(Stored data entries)
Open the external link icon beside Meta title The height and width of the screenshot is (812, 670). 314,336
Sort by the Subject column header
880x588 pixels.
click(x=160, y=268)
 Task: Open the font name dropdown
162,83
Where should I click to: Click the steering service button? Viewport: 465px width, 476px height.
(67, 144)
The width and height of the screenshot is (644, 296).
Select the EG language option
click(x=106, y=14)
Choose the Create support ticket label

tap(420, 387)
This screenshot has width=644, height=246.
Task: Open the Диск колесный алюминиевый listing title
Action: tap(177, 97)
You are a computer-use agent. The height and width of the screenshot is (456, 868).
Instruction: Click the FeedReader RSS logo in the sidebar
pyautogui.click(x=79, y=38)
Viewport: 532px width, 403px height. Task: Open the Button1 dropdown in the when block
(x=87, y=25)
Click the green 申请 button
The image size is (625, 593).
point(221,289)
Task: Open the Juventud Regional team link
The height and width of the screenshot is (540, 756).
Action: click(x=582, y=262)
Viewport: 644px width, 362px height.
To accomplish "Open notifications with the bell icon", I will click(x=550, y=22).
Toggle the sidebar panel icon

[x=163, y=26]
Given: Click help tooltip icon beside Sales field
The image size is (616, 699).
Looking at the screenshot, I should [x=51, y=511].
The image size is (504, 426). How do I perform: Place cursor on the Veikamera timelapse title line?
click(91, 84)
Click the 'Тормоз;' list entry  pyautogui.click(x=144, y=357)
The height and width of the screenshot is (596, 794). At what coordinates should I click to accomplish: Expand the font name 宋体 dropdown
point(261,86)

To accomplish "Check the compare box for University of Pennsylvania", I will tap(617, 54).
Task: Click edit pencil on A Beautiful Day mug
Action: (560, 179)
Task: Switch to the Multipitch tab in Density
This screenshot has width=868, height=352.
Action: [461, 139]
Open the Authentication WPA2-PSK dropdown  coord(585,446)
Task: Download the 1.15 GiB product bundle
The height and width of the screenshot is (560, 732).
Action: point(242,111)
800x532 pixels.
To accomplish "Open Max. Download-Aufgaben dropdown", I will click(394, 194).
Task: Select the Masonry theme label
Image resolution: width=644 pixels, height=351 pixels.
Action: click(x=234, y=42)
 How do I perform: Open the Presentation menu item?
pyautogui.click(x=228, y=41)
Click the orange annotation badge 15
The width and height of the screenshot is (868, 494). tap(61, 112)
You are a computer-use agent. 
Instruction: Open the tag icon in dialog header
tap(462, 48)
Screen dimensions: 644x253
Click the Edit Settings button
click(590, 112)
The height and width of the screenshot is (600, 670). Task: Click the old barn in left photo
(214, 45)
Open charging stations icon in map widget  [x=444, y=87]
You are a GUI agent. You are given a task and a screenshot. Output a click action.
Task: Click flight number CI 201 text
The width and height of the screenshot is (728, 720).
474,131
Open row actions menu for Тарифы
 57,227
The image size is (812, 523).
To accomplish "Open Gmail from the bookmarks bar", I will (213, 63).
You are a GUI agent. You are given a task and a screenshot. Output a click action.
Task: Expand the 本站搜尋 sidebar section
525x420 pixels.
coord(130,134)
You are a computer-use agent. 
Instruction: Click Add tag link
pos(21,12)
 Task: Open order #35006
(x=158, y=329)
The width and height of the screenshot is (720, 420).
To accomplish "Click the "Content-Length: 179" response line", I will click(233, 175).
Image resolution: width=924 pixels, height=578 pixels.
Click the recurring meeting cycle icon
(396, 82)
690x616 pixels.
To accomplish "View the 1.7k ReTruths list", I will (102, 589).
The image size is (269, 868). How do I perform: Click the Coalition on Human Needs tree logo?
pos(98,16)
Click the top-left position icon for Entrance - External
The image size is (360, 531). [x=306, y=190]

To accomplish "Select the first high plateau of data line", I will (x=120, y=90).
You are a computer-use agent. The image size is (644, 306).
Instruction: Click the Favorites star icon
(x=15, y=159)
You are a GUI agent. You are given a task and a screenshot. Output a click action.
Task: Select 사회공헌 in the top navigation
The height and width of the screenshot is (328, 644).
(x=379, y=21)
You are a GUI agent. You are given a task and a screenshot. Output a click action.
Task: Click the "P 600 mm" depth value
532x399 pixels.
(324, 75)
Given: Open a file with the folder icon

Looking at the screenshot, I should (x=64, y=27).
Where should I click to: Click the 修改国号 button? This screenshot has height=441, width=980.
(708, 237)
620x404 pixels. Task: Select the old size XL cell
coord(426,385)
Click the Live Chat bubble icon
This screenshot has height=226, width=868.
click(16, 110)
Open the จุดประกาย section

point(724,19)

▶ _WHAT YOU ARE ASKED TO DO_:
Nothing from before the line containing "Where should I click to: Click the 修改国号" should appear; copy that line and each one after it through the last line of the entries, exactly.

▶ _WRITTEN SOLUTION_:
Where should I click to: Click the 修改国号 button? This screenshot has height=441, width=980.
(708, 237)
620x404 pixels. Task: Select the old size XL cell
coord(426,385)
Click the Live Chat bubble icon
This screenshot has height=226, width=868.
click(16, 110)
Open the จุดประกาย section

point(724,19)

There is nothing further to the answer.